# Good books on Reformed Worship?



## ChariotsofFire (Jun 30, 2009)

I am interested in reading some good books on worship, and I am particularly interested in the regulative principle.. I currently own "With Reverence and Awe" by Hart and Muether. Any other recommended reading on the subject? Thank you kindly in advance.


----------



## Backwoods Presbyterian (Jun 30, 2009)

Old Light on New Worship by John Price

Scripture and Worship by Richard A. Muller and Rowland S. Ward

-----Added 6/30/2009 at 09:01:10 EST-----

Westminster Directory of Public Worship: Discussed by Mark Dever and Sinclair Ferguson


----------



## Confessor (Jun 30, 2009)

Dr. Daniel F. N. Ritchie has written his own book on the Regulative Principle of Worship. Although I've only read excerpts, I have found it is both very informative and _very_ easy to read. I especially enjoyed his section on head coverings that I read recently (pp. 90ff.).


----------



## 21st Century Calvinist (Jun 30, 2009)

1)The Patristic Roots of Reformed Worship by Hughes Oliphant Old.
2)Guides to the Reformed Tradition: Worship by Hughes Oliphant Old.
3)Worship by the Book Ed. by DA Carson
4)A Better Way: The drama of Divine Worship by Michael Horton
5)Leading in Worship by Terry Johnson

Cautious recommendation for The Lord's Service:the Grace of Covenant Renewal Worship by Jeff Meyers.


----------



## Wayne (Jun 30, 2009)

Calvin's _The Necessity of Reforming the Church_

Jeremiah Burroughs, _Gospel Worship_


----------



## toddpedlar (Jun 30, 2009)

I would second the recommendations above - Gospel Worship, by Burroughs and With Reverence and Awe by Hart and Muether - and then to add Reformed Worship: Worship that is Reformed According to the Scripture, by Terry Johnson. 
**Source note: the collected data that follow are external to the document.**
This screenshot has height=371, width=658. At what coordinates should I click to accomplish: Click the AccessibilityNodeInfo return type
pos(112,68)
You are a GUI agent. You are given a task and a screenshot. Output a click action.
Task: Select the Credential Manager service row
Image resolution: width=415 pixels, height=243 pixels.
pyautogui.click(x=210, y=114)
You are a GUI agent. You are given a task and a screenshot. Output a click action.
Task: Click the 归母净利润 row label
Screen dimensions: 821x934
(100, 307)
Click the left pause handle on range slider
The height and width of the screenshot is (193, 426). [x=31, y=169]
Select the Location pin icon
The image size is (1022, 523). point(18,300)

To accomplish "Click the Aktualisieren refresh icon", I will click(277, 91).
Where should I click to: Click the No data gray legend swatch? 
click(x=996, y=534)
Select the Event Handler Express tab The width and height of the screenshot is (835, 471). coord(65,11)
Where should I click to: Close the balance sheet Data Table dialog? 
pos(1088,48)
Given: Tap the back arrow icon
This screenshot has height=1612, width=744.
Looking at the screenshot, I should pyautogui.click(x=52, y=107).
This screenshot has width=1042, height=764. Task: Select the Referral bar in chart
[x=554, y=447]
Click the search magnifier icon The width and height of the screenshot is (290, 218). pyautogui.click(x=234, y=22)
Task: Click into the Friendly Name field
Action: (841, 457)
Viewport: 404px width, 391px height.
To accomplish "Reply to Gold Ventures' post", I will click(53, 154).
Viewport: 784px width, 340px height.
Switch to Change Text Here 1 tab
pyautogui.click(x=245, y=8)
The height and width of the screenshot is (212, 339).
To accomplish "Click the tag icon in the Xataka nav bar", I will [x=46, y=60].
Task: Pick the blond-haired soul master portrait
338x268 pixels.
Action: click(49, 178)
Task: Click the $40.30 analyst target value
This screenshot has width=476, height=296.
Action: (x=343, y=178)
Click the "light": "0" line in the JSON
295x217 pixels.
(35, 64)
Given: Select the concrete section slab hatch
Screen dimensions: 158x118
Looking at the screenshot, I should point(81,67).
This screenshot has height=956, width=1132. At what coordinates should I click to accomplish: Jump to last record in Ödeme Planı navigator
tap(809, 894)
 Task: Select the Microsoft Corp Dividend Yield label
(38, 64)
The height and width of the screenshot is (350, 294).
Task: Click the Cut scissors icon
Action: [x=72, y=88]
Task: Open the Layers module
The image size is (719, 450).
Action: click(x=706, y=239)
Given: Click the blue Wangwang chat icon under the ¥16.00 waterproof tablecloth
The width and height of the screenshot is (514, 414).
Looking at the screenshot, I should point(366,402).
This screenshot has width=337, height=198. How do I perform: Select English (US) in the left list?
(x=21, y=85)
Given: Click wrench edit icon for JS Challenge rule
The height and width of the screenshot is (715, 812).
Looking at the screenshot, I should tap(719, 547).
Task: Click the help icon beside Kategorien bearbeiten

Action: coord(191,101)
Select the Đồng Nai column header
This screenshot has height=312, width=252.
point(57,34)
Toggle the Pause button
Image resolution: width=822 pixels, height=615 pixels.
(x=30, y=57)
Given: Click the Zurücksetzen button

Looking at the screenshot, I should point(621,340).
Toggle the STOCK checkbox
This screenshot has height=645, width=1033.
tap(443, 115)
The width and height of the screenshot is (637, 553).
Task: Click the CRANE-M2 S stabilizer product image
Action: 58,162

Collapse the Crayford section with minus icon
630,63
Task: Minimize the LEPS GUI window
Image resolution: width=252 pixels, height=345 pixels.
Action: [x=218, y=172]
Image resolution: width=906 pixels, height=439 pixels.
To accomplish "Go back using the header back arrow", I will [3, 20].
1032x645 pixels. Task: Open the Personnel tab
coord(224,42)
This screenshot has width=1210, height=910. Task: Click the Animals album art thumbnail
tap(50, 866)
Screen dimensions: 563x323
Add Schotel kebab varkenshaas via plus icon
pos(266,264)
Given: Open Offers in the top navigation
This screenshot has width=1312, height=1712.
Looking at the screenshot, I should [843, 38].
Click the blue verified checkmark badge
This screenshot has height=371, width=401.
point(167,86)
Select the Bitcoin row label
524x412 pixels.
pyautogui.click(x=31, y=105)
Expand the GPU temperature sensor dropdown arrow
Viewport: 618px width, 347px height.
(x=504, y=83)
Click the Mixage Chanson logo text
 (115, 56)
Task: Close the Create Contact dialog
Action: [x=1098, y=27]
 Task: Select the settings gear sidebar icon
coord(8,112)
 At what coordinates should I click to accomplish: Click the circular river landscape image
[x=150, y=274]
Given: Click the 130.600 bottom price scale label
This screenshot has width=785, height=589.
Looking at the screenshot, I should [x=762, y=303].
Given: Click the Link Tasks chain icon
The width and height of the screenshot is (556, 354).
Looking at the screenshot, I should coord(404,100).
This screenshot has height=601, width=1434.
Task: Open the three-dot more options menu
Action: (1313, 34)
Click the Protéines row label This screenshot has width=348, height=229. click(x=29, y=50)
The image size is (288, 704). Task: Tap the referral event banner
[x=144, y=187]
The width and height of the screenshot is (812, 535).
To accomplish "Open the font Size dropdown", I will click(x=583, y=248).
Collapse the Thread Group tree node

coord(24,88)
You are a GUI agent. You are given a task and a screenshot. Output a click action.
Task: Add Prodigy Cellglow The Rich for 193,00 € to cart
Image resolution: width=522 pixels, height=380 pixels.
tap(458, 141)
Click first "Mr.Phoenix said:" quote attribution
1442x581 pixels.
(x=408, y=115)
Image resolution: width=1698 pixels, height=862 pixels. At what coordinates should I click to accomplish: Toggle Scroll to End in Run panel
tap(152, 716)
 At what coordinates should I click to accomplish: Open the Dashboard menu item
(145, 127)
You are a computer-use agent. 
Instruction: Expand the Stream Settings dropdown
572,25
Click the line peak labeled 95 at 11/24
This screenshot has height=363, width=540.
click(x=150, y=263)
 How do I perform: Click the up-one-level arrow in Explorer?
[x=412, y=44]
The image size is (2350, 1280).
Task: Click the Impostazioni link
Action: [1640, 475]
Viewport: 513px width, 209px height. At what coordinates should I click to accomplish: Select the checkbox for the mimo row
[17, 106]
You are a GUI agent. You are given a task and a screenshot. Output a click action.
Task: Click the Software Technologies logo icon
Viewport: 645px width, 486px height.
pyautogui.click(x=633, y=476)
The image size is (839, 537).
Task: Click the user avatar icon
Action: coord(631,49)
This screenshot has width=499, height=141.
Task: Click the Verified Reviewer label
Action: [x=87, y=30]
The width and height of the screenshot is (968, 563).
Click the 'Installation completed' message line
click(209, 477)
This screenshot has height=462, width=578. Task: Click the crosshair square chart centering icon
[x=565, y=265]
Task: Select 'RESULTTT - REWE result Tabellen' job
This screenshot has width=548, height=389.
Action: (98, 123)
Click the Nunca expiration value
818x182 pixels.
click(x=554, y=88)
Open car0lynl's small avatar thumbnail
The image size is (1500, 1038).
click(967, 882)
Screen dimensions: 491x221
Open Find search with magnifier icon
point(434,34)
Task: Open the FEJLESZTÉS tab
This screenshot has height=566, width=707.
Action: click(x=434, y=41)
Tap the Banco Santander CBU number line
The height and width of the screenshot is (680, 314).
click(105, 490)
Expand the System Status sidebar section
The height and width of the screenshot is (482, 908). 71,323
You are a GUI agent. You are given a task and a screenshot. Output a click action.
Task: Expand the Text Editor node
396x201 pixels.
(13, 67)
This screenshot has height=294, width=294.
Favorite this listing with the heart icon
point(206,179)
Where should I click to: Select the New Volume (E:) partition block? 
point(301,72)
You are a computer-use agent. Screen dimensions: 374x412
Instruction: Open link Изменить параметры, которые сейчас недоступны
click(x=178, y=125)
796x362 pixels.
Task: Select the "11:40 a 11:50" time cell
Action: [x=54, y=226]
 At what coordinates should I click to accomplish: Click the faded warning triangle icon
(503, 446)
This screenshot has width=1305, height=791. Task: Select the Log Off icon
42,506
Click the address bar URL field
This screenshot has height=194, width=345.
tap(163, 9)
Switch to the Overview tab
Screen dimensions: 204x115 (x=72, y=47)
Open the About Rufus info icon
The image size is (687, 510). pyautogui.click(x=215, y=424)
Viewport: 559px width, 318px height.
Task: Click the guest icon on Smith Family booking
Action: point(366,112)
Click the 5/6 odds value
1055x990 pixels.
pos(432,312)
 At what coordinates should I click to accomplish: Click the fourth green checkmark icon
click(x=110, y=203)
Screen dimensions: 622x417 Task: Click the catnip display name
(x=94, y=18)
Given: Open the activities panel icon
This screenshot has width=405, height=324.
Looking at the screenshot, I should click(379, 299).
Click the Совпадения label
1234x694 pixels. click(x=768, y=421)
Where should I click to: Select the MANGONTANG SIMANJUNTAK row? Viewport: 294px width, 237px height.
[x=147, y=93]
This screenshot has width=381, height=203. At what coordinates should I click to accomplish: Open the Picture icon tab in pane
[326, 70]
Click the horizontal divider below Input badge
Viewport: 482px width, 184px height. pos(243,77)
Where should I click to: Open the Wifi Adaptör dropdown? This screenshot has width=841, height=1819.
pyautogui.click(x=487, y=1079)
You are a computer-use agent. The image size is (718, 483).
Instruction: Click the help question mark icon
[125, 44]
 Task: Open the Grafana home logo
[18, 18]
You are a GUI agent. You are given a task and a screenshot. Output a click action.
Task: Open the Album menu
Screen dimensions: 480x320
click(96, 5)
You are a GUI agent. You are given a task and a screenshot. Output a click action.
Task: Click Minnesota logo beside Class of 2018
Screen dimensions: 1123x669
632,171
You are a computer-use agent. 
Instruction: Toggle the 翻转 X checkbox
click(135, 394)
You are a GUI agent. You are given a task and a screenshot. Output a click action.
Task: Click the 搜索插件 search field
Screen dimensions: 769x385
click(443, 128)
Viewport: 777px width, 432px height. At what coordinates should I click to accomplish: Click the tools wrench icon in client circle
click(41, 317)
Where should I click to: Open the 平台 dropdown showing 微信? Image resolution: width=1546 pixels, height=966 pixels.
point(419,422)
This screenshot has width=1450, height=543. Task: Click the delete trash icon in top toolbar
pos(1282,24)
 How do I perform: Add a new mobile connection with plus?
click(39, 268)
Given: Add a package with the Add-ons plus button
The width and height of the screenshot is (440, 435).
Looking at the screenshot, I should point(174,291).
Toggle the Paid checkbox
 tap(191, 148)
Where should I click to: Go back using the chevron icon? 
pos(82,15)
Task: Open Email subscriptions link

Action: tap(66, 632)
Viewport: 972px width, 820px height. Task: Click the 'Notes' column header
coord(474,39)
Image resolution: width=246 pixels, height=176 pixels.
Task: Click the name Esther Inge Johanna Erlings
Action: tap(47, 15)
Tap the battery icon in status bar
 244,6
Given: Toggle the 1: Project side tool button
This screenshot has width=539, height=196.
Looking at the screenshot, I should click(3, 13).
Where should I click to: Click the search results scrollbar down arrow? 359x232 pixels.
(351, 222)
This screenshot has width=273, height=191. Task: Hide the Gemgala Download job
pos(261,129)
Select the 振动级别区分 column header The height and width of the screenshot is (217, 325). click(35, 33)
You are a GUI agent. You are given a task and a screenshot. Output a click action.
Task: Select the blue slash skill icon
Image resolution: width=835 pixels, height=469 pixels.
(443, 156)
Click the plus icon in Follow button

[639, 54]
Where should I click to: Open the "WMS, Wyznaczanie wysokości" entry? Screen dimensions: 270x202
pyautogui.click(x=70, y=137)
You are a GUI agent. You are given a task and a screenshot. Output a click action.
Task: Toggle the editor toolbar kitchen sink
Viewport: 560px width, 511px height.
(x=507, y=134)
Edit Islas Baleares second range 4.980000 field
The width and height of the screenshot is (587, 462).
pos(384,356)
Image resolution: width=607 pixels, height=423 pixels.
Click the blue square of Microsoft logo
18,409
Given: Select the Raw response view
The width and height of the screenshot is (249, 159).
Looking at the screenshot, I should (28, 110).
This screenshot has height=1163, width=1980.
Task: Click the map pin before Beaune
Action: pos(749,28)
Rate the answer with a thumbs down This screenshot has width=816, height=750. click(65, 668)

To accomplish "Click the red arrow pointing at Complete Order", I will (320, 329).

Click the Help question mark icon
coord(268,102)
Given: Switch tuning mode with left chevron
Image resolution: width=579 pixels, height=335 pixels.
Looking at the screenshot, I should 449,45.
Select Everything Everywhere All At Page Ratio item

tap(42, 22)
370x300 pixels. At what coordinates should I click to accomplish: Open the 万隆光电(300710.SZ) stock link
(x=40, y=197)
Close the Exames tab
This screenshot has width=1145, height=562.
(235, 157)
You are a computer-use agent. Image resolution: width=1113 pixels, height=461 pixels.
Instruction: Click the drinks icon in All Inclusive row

I've also just had recommended to me a new reprint by Abraham Kuyper entitled "Our Worship". Looks very good, but I've not got it yet.


----------



## dannyhyde (Jul 1, 2009)

Hi Josh,

Since you are a member of a URC (say hello to Rev. Nymeyer as we miss him out here!) let me point you to several works by URC pastors/professors:

J. Mark Beach, Reformed Worship and Reforming Worship (mp3/outlines available through Mid-America Reformed Seminary)
R. Scott Clark, Recovering the Reformed Confession
Michael Horton, A Better Way
Daniel R. Hyde, What to Expect in Reformed Worship: A Visitor's Guide


----------



## Hamalas (Jul 1, 2009)

This is a good introductory book:

Amazon.com: Give Praise to God: A Vision for Reforming Worship : Celebrating the Legacy of James Montgomery Boice: Philip Graham Ryken, Derek W. H. Thomas, J. Ligon., III Duncan, James Montgomery Boice: Books


----------



## Sven (Jul 1, 2009)

Hart and Muether's Book is excellent so is Give Praise to God. I also highly recommend

Amazon.com: Worship in the Presence of God: Frank, J. Smith, David, C. Lachman: Books

Amazon.com: Worship (Revised and Expanded Edition): Hughes Oliphant Old: Books

Amazon.com: Themes and Variations for a Christian Doxology: Mr. Hughes Oliphant Old: Books

-----Added 7/1/2009 at 01:01:46 EST-----

Someone referenced Worship by the Book by Carson. I think there are much better books out there than that one.


----------



## Sven (Jul 1, 2009)

Man O man, I forgot all about Horton Davies. How could I have forgotten about him???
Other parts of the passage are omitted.